**THE RECORDS**:
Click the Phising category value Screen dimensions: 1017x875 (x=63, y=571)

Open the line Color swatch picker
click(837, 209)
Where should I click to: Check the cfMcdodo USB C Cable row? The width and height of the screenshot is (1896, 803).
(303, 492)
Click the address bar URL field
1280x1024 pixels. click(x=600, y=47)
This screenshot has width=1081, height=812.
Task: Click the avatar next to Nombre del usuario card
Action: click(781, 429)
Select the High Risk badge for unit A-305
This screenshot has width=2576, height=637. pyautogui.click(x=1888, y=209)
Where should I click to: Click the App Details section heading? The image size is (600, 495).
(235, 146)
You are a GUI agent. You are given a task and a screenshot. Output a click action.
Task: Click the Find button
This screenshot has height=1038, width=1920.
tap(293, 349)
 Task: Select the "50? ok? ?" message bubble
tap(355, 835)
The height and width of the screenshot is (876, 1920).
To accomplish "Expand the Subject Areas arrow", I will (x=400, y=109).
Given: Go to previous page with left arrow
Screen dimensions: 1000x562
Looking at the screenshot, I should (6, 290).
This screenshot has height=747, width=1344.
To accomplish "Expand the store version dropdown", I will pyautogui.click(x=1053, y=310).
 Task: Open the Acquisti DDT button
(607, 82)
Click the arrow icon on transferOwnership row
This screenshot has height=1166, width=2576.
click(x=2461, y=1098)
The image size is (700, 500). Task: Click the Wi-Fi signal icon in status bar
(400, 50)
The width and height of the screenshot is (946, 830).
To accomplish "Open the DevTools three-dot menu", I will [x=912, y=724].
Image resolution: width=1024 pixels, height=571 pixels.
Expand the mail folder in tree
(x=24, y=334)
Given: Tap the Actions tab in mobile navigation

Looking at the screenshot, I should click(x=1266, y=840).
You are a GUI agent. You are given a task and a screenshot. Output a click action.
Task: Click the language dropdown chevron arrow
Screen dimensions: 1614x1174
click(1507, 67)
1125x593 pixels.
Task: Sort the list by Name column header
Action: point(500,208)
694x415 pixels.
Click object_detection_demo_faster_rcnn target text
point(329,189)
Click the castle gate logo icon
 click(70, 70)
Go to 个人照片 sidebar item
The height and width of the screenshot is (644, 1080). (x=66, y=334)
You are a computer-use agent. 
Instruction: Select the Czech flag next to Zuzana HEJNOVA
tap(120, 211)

**ACTIVITY**: Return the lines above, from the one containing "Instruction: Select the" to the end, exactly as they stand.

**EXERCISE ANSWER**:
Instruction: Select the Czech flag next to Zuzana HEJNOVA
tap(120, 211)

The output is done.